##### Texto proporcionado #####

Nuestros encuentros siempre tenían que ver con algún asunto profesional: una entrevista, un reportaje, la presentación de su último libro, pero de algún modo la reiteración terminó facilitando una inesperada familiaridad: recordaba mi nombre, me saludaba con cordialidad, y me preguntaba por mis hijos, como si fuéramos viejos conocidos.
Hablábamos en aquella ocasión de los escritores y la muerte. Y recuerdo su voz acompasada, blanda como un consuelo, arrulladora, y el humo persistente de sus innumerables cigarrillos.
Me habló de Pushkin, desangrándose en el salón de su casa, tras el infortunado duelo que lo mataría; me habló de Tolstói, muerto en la estación de tren de Astápovo, tras huir de su casa con su hija y su destino trágico; y me habló de Chéjov brindando en su lecho de muerte con el médico que lo atendía y su esposa, Olga: “Cuánto hace que no bebía champán”, fueron, al parecer, sus últimas palabras.
Me contó que, en la universidad, acostumbraba a hablar de la muerte de los escritores porque estaba convencido de que la manera en que morían iluminaba, de algún modo, su obra: Shelley comido por los peces tras un naufragio que arrojó sus restos a la playa; Virginia Woolf, también ahogada, los bolsillos llenos de piedras que la hundieron mansamente en el agua del río Ouse; Gógol y su lenta agonía de remedios inútiles y de curas atroces.
Allí, en medio del humo, espeso como la niebla, del tabaco, me explicaba Pitol cómo, la noche antes de morir, Gógol se despertó aterrado gritando que el demonio le robaba el aliento: su médico le había aplicado unas sanguijuelas alrededor de la boca que él, en su delirio, confundió con los dedos del diablo que se aferraban, terribles, a su cara.
Y recuerdo aquella última calada de Pitol, profunda como una bajada a los infiernos, y el humo que exhaló y que durante apenas un segundo fue como si el alma de Gógol nos envolviera a ambos. No he conseguido volver a leer a Gógol sin recordar su muerte, estremecedora –la mano del demonio arrancándole la vida-, ni el humo del tabaco de Pitol.

##### Datos mostrados #####

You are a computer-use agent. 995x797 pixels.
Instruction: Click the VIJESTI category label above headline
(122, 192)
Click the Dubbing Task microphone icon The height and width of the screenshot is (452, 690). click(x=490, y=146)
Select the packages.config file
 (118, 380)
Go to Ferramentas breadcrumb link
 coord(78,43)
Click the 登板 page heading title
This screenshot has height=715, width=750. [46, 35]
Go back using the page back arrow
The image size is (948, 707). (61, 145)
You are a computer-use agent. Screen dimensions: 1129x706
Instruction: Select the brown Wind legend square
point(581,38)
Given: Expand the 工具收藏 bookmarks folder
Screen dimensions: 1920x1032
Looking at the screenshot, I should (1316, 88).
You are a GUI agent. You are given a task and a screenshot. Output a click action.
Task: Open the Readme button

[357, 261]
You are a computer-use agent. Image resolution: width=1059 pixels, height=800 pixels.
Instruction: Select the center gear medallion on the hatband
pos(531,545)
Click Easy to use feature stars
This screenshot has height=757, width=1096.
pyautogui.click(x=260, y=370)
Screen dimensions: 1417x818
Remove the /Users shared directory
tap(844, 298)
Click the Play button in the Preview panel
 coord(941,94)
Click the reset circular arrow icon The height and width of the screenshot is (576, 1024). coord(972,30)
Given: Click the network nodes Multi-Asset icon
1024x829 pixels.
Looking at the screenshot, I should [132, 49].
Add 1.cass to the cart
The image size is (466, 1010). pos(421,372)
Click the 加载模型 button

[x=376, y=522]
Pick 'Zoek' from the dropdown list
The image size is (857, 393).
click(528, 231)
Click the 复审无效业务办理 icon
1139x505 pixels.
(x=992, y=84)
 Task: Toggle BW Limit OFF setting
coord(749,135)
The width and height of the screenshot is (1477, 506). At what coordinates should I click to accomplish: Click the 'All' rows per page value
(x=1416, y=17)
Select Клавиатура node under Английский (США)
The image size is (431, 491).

#####

**Problemas por resolver:**
1/ Enumera, sin repetir ninguno, los escritores cuya muerte se describe en el texto sobre Pitol y la muerte de los escritores.
2/ Por favor, prosigue el texto sobre Pitol y la muerte de los escritores a partir de su última oración.

**Respuestas del ejercicio:**
1/ Pushkin, Tolstói, Chéjov, Shelley, Virginia Woolf, Gógol

2/
2. Leí hace tiempo Vidas escritas, de Javier Marías. Una serie de biografías de algunos de los escritores que más han influido en su literatura. Hace años, en la Feria del Libro de Madrid, conocí a Antonio Méndez, un librero de lecturas exquisitas, amante de los libros y amigo de Marías (creo que es lector real de Redonda, ese reino intangible), a quien le entregué el libro para que mediara ante su escurridizo vecino para que me lo firmara. La embajada funcionó y en la portadilla de mi ejemplar aparece escrito a mano, con tinta azul: “Para Jesús Marchamalo, estas vidas más ilustres, pero tan calamitosas como la mía. Javier Marías”. Podría haber escrito perfectamente “tan calamitosas como las nuestras”, incluyéndome solidariamente en ese ejército de afligidos, pero supongo que no se atrevió, por falta de confianza. Es un libro que tengo marcado con papeles y notas de lápiz, asteriscos y corchetes que señalan párrafos y frases que en su momento me interesaron.
Leí que Faulkner, que siempre fumó en pipa, abandonó un empleo en la estafeta de la Universidad de Mississippi porque el trasiego de estudiantes que iban a comprar sellos no le dejaba leer. Leí que en los libros que pertenecieron a Joseph Conrad, que siempre leía con un cigarrillo entre los dedos, aparecen con frecuencia restos de ceniza, briznas de tabaco, e incluso alguna quemadura. Leí que la enigmática baronesa Blixen, también fumadora, vivió los últimos años alimentándose casi exclusivamente de ostras y champán, que comía con aristocrática desgana. Y que Lampedusa salía siempre de casa con un paquete de tabaco, y un libro de Shakespeare bajo el brazo para poder remediar con su lectura cualquier fatalidad que pudiera ocurrirle: un tropezón, un encuentro desagradable, una mala noticia… Me resulta sugestiva esa idea curativa de la lectura: un linimento, un analgésico.
Marías fuma tabaco rubio, suave, mientras escribe, que sujeta con la mano izquierda, como un señor antiguo, y a veces deja en sus novelas un rastro para iniciados: personajes que fuman marcas exóticas: Ramses II, por ejemplo, o Gudang Garam, unos pitillos indonesios con un sutil aroma a clavo. Me habló una vez de ese mundo de objetos de fumador que tiene sobre su mesa: tabaqueras, pipas –de brezo o barro o de espuma de mar--, mecheros, cortadores de puros, cerillas, ceniceros… Y me enseñó una pitillera que había comprado en una subasta, y que había pertenecido Robert Donat, el actor, cuyas iniciales estaban grabadas en la tapa: R. D.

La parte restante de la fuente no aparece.